Me río para mis adentros, sintiendo que el fuego de mis ojos se vuelve a avivar.
—Se te da muy bien.
—¿Cómo? ¿En plan romántico, como remar por el río? ¿Solecito, paz y palabras románticas empalagosas?
Los ojos le brillan. Estoy a punto de reventarle la idílica burbuja. Le paso una mano por los hombros, la pongo a mi lado y echo a andar hacia el lado opuesto a las máquinas de remo.
—No exactamente.
Noto que mira con aire inquisitivo, animándome a continuar.
—Nuestra forma de remar es única.
—¿Por qué no me sorprende? Bueno, pues dime: ¿cómo remamos?

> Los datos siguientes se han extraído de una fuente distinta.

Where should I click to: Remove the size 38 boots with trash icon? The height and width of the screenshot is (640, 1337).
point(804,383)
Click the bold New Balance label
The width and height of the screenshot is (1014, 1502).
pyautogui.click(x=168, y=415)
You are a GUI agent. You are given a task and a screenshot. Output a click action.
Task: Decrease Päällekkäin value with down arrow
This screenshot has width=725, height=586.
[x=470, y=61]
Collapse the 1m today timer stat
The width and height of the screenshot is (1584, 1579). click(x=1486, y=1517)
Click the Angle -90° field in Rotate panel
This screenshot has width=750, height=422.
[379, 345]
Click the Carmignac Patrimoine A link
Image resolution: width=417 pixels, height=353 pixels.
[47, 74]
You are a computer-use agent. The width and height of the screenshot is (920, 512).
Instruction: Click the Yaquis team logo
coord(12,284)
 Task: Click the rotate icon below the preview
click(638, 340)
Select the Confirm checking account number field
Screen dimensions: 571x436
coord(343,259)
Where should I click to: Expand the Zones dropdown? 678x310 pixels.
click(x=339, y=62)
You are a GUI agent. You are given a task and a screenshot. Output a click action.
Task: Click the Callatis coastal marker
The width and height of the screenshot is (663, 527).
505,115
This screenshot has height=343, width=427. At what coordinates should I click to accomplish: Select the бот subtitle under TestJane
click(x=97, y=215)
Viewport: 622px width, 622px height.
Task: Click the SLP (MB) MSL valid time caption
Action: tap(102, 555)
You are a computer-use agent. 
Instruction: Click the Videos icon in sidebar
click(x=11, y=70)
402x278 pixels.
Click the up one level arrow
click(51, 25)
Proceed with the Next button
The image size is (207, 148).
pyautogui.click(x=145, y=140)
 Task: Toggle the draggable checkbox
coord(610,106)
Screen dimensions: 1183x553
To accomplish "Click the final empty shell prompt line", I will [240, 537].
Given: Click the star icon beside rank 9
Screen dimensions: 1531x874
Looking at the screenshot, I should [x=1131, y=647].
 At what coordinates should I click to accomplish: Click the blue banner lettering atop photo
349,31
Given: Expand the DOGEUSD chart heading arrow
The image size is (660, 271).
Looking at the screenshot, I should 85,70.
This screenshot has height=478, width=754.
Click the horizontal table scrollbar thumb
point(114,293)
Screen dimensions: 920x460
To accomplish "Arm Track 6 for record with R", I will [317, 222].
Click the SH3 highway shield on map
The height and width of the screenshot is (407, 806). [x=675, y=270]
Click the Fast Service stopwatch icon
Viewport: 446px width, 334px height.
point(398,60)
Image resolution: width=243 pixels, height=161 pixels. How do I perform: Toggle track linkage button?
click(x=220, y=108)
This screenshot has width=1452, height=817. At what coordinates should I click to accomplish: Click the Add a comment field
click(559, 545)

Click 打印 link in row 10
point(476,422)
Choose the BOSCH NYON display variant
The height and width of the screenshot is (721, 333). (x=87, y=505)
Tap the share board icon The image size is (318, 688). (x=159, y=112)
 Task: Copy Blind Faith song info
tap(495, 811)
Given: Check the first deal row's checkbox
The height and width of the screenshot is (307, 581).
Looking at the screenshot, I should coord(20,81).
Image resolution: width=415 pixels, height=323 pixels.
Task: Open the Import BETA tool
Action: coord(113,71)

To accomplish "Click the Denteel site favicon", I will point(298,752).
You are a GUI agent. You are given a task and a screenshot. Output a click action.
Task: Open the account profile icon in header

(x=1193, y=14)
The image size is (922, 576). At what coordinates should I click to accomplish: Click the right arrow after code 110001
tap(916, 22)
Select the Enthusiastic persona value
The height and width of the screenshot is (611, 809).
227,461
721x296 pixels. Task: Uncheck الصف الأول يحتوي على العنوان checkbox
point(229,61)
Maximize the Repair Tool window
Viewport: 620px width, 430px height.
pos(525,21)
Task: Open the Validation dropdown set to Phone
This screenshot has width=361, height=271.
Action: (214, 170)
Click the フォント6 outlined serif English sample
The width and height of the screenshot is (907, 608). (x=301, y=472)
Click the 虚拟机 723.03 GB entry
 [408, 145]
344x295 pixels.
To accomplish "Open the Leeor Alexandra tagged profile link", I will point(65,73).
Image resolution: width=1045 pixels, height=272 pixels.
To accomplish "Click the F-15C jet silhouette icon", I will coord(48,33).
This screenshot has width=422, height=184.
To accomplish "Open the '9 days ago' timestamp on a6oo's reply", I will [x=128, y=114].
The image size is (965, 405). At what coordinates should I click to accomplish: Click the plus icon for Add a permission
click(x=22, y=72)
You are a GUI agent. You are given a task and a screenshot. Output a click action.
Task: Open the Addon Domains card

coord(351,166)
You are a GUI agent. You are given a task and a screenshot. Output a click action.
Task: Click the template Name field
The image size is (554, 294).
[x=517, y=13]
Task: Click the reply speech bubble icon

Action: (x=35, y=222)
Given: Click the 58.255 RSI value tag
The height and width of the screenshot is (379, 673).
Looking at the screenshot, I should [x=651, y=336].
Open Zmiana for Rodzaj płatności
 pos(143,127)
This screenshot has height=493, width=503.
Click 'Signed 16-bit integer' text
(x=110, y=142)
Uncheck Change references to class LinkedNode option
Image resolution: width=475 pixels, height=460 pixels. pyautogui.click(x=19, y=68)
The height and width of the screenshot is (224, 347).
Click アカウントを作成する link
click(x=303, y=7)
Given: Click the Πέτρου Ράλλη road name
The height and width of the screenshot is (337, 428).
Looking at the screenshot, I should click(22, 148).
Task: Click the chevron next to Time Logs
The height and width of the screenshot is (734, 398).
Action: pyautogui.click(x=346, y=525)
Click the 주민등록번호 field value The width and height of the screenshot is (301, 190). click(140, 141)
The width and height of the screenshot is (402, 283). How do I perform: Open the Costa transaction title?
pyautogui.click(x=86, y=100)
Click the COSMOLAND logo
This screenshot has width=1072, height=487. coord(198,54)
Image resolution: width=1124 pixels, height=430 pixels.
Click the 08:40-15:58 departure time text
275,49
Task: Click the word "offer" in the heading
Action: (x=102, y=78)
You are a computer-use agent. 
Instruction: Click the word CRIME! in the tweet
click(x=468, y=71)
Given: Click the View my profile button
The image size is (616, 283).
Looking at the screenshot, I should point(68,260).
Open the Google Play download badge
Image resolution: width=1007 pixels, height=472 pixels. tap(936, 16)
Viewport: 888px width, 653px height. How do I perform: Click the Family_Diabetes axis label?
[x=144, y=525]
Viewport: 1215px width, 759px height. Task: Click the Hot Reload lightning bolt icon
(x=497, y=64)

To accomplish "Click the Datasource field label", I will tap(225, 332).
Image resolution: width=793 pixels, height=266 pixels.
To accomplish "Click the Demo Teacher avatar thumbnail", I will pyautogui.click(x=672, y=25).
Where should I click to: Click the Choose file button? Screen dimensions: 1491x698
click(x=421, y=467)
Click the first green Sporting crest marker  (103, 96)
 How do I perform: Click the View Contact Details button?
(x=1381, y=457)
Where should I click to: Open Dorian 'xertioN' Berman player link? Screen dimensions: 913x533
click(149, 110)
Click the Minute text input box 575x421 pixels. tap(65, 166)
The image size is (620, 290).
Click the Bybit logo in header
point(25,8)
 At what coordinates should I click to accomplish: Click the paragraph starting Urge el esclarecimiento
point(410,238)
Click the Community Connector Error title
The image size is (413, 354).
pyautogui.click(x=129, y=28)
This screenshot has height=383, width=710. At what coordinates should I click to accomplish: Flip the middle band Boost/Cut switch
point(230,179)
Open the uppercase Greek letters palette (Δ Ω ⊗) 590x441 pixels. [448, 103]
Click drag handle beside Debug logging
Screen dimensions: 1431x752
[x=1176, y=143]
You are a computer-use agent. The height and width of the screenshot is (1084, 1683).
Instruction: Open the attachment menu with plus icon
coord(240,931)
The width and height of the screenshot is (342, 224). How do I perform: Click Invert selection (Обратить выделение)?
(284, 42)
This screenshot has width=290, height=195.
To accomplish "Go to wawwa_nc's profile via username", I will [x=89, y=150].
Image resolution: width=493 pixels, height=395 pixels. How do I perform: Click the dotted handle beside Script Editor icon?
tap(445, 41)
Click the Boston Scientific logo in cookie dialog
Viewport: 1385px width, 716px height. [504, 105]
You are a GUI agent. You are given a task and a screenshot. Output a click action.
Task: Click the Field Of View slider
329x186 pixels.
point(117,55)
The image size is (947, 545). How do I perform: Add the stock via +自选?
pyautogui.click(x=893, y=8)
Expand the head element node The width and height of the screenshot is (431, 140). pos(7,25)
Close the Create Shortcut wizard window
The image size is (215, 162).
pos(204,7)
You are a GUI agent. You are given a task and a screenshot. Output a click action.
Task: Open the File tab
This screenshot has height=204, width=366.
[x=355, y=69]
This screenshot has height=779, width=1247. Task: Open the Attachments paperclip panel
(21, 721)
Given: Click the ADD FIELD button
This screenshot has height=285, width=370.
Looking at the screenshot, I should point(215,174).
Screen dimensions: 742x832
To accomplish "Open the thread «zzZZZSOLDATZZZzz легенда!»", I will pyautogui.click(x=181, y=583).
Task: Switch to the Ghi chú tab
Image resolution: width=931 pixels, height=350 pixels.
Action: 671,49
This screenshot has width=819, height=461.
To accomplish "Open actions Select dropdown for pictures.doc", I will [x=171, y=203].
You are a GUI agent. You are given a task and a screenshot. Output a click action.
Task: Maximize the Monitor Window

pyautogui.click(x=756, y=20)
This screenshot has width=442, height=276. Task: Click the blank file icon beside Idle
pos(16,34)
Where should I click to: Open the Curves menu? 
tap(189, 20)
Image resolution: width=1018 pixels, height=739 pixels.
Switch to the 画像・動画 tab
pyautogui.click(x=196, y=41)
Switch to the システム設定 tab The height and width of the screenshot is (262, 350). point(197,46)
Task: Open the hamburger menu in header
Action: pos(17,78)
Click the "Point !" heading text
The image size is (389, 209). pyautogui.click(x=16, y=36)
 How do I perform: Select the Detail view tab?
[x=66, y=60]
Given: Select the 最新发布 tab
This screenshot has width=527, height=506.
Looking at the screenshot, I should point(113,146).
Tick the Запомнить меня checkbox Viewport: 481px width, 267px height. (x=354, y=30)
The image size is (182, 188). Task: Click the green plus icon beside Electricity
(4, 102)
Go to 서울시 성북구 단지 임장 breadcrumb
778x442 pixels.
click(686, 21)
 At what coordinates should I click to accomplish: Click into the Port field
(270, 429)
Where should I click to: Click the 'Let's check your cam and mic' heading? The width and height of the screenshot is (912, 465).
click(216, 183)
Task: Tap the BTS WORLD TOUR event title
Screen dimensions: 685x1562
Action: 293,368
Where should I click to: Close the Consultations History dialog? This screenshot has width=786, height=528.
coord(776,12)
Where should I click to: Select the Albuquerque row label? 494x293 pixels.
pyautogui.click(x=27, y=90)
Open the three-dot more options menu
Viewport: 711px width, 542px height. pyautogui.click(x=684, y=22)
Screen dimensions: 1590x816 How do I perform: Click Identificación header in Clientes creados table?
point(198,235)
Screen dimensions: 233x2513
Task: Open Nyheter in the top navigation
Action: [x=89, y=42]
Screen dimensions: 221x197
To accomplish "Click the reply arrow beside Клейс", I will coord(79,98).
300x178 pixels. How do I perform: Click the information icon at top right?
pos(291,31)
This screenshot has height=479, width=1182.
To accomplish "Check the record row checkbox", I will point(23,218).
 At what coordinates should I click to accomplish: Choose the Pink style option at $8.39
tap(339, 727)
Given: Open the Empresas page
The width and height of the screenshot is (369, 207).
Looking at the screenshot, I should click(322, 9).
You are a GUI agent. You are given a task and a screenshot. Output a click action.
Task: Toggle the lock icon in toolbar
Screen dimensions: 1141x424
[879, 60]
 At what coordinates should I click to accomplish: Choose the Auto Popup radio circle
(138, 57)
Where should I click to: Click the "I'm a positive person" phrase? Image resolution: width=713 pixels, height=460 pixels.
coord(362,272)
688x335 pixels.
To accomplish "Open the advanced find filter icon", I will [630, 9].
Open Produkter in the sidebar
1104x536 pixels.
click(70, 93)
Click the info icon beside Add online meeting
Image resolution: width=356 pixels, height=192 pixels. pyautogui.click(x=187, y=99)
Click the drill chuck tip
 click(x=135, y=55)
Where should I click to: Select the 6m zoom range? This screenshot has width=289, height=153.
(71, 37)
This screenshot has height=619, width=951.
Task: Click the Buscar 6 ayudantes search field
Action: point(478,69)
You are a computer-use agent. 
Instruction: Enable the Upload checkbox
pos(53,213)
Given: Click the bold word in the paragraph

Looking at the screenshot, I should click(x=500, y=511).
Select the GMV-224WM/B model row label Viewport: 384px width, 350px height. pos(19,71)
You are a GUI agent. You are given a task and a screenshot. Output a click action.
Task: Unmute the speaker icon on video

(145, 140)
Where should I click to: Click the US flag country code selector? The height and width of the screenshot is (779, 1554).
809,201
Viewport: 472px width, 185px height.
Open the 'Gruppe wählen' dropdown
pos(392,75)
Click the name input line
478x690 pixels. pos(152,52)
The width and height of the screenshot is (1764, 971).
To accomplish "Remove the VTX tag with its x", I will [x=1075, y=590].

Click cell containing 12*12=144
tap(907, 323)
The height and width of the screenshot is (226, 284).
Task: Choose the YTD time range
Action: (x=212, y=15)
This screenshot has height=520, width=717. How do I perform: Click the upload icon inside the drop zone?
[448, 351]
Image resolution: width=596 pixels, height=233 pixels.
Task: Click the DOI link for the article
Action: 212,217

Saludo con la cabeza a algunos clientes con los que me cruzo, los hombres secándose la sudorosa frente con una toalla.
—Yo me siento en el asiento y tú te me subes encima.
—¿En esos chismes? —inquiere, haciendo que ambos nos paremos a mirar de nuevo las máquinas—. ¿Cómo es posible?
—No creo que lo sea.
La miro, sonriendo, la cojo de la mano y tiro de ella.
—Ven, vamos a probar.
Se resiste en el acto, la otra mano agarrándome la muñeca para detenerme, clavando los pies en el suelo.
—Jesse —se ríe, pero es una risa nerviosa—. Estamos en medio de la sala.
—¿Y?
Mi fuerza ganará siempre, y la tengo donde quiero que esté en cuestión de segundos. Sus oscuros ojos recorren el metal, la preocupación escrita en la preciosa cara. Sin soltarle la mano, me acomodo y me doy unas palmaditas en el muslo.
—Todos a bordo —bromeo, y le da un ataque de risa, el sonido inundando el espacio que nos rodea.
—Déjalo.
—No.
Tiro de ella y la tengo a horcajadas en el regazo antes de que pueda volver a poner otro pero, su torso pegado a mi pecho, las mejillas juntas.
—Es algo así —le digo en voz baja al oído, utilizando los pies para deslizarnos por la base—. Adelante. —Susurro la palabra y vuelvo atrás hasta que nuestro cuerpo pega una sacudida en el otro extremo.
—Y atrás —termina la frase por mí.
El impacto de su pecho contra el mío, sus partes rozando las mías, esas palabras que le salen de muy dentro. Todo ello un cóctel potente que provoca una actividad frenética al otro lado de la bragueta de mis vaqueros, una actividad que no pasa inadvertida a mi mujer. Se echa hacia atrás, apoyando las manos en mis hombros, y ladea la cabeza.
—Uf —musita, y mueve las caderas con picardía contra mí.
—Ahora déjalo tú —le advierto.
Me levanto deprisa del asiento con ella antes de que pierda el control y dé ante un montón de socios de nuestro gimnasio un espectáculo que no olvidarán. Ava suelta una risita y se pega a mi pecho, pone una mano en mi nuca que hace que nuestros labios se unan. Me besa con fuerza. De manera posesiva. Me desconcierta, pero desde luego no me quejo.
—¿Y eso? —pregunto cuando su curiosa lengua se detiene.
—Es solo que me apetecía besarte. —Se echa hacia atrás, haciendo un mohín—. Puedo, ¿no?
—Esa sí que es una puta pregunta estúpida.
Damos media vuelta para seguir nuestro camino y nos topamos con Cherry.
—Uy. —Ava se sitúa a mi lado y me coge del brazo—. Lo siento, no he visto que estabas ahí.
Cherry sonríe apretando los dientes y yo suspiro, tirando de mi mujer antes de que se ponga en plan apisonadora. Le dirijo una mirada cansada cuando empezamos a bajar la escalera.
—¿Qué? —pregunta toda inocencia y morritos.
—Nada.
Hago un esfuerzo por contener una sonrisa burlona. Me cuesta. Porque me acaban de marcar.